#### [What you will do]
Could you repeat each of the records below word for word, keeping every line unchanged?
=== Raw data ===
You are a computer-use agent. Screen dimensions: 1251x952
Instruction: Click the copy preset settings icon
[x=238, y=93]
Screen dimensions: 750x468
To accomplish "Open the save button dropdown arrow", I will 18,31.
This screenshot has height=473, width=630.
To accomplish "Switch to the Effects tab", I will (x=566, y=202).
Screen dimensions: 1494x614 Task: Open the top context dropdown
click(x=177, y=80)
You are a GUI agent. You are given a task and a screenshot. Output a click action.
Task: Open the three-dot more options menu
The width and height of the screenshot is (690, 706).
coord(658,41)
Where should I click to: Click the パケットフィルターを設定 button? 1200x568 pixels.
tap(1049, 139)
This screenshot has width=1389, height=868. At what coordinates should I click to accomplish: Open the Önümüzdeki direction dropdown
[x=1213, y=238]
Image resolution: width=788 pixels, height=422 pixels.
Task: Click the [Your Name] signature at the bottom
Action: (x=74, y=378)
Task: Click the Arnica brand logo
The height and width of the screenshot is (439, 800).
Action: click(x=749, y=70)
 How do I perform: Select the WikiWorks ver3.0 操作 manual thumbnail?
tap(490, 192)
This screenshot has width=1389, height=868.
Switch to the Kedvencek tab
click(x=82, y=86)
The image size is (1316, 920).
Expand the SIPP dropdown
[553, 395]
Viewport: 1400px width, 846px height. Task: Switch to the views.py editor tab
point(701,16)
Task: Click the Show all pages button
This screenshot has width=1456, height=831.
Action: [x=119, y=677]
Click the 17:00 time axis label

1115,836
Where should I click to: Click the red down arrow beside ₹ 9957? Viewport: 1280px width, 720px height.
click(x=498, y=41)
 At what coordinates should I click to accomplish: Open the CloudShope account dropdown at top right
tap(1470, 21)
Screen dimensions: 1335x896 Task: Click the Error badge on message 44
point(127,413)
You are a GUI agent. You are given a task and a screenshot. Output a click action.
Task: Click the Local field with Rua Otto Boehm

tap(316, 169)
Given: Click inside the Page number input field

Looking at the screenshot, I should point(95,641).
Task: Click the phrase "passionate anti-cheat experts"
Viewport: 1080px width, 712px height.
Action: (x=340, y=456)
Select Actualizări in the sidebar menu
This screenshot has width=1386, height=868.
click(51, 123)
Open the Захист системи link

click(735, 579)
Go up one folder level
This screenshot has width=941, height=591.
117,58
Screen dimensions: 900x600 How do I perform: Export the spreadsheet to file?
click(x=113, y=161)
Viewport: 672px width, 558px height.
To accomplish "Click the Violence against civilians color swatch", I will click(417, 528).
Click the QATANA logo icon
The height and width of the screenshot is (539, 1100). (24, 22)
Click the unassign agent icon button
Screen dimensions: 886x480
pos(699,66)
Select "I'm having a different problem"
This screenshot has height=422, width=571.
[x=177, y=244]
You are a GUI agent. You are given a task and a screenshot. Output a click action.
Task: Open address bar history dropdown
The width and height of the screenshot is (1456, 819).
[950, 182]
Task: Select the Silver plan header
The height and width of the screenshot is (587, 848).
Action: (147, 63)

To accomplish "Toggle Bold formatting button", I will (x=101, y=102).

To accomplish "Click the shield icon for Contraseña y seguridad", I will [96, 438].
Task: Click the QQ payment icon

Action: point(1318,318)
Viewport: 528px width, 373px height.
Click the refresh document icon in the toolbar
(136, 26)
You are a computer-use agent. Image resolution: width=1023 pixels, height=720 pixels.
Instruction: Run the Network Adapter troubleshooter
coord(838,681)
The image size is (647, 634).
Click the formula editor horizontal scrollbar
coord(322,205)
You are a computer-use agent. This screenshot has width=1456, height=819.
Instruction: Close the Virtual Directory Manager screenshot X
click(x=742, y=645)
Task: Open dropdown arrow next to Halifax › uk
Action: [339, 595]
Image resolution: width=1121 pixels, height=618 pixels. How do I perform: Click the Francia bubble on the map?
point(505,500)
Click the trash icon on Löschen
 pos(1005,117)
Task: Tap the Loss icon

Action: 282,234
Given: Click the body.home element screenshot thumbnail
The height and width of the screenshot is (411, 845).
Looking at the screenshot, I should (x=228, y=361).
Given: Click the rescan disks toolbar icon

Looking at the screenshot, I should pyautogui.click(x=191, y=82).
===
#### [Expected answer]
You are a computer-use agent. Screen dimensions: 1251x952
Instruction: Click the copy preset settings icon
[x=238, y=93]
Screen dimensions: 750x468
To accomplish "Open the save button dropdown arrow", I will 18,31.
This screenshot has height=473, width=630.
To accomplish "Switch to the Effects tab", I will (x=566, y=202).
Screen dimensions: 1494x614 Task: Open the top context dropdown
click(x=177, y=80)
You are a GUI agent. You are given a task and a screenshot. Output a click action.
Task: Open the three-dot more options menu
The width and height of the screenshot is (690, 706).
coord(658,41)
Where should I click to: Click the パケットフィルターを設定 button? 1200x568 pixels.
tap(1049, 139)
This screenshot has width=1389, height=868. At what coordinates should I click to accomplish: Open the Önümüzdeki direction dropdown
[x=1213, y=238]
Image resolution: width=788 pixels, height=422 pixels.
Task: Click the [Your Name] signature at the bottom
Action: (x=74, y=378)
Task: Click the Arnica brand logo
The height and width of the screenshot is (439, 800).
Action: click(x=749, y=70)
 How do I perform: Select the WikiWorks ver3.0 操作 manual thumbnail?
tap(490, 192)
This screenshot has width=1389, height=868.
Switch to the Kedvencek tab
click(x=82, y=86)
The image size is (1316, 920).
Expand the SIPP dropdown
[553, 395]
Viewport: 1400px width, 846px height. Task: Switch to the views.py editor tab
point(701,16)
Task: Click the Show all pages button
This screenshot has width=1456, height=831.
Action: [x=119, y=677]
Click the 17:00 time axis label

1115,836
Where should I click to: Click the red down arrow beside ₹ 9957? Viewport: 1280px width, 720px height.
click(x=498, y=41)
 At what coordinates should I click to accomplish: Open the CloudShope account dropdown at top right
tap(1470, 21)
Screen dimensions: 1335x896 Task: Click the Error badge on message 44
point(127,413)
You are a GUI agent. You are given a task and a screenshot. Output a click action.
Task: Click the Local field with Rua Otto Boehm

tap(316, 169)
Given: Click inside the Page number input field

Looking at the screenshot, I should point(95,641).
Task: Click the phrase "passionate anti-cheat experts"
Viewport: 1080px width, 712px height.
Action: (x=340, y=456)
Select Actualizări in the sidebar menu
This screenshot has width=1386, height=868.
click(51, 123)
Open the Захист системи link

click(735, 579)
Go up one folder level
This screenshot has width=941, height=591.
117,58
Screen dimensions: 900x600 How do I perform: Export the spreadsheet to file?
click(x=113, y=161)
Viewport: 672px width, 558px height.
To accomplish "Click the Violence against civilians color swatch", I will click(417, 528).
Click the QATANA logo icon
The height and width of the screenshot is (539, 1100). (24, 22)
Click the unassign agent icon button
Screen dimensions: 886x480
pos(699,66)
Select "I'm having a different problem"
This screenshot has height=422, width=571.
[x=177, y=244]
You are a GUI agent. You are given a task and a screenshot. Output a click action.
Task: Open address bar history dropdown
The width and height of the screenshot is (1456, 819).
[950, 182]
Task: Select the Silver plan header
The height and width of the screenshot is (587, 848).
Action: (147, 63)

To accomplish "Toggle Bold formatting button", I will (x=101, y=102).

To accomplish "Click the shield icon for Contraseña y seguridad", I will [96, 438].
Task: Click the QQ payment icon

Action: point(1318,318)
Viewport: 528px width, 373px height.
Click the refresh document icon in the toolbar
(136, 26)
You are a computer-use agent. Image resolution: width=1023 pixels, height=720 pixels.
Instruction: Run the Network Adapter troubleshooter
coord(838,681)
The image size is (647, 634).
Click the formula editor horizontal scrollbar
coord(322,205)
You are a computer-use agent. This screenshot has width=1456, height=819.
Instruction: Close the Virtual Directory Manager screenshot X
click(x=742, y=645)
Task: Open dropdown arrow next to Halifax › uk
Action: [339, 595]
Image resolution: width=1121 pixels, height=618 pixels. How do I perform: Click the Francia bubble on the map?
point(505,500)
Click the trash icon on Löschen
 pos(1005,117)
Task: Tap the Loss icon

Action: 282,234
Given: Click the body.home element screenshot thumbnail
The height and width of the screenshot is (411, 845).
Looking at the screenshot, I should (x=228, y=361).
Given: Click the rescan disks toolbar icon

Looking at the screenshot, I should pyautogui.click(x=191, y=82).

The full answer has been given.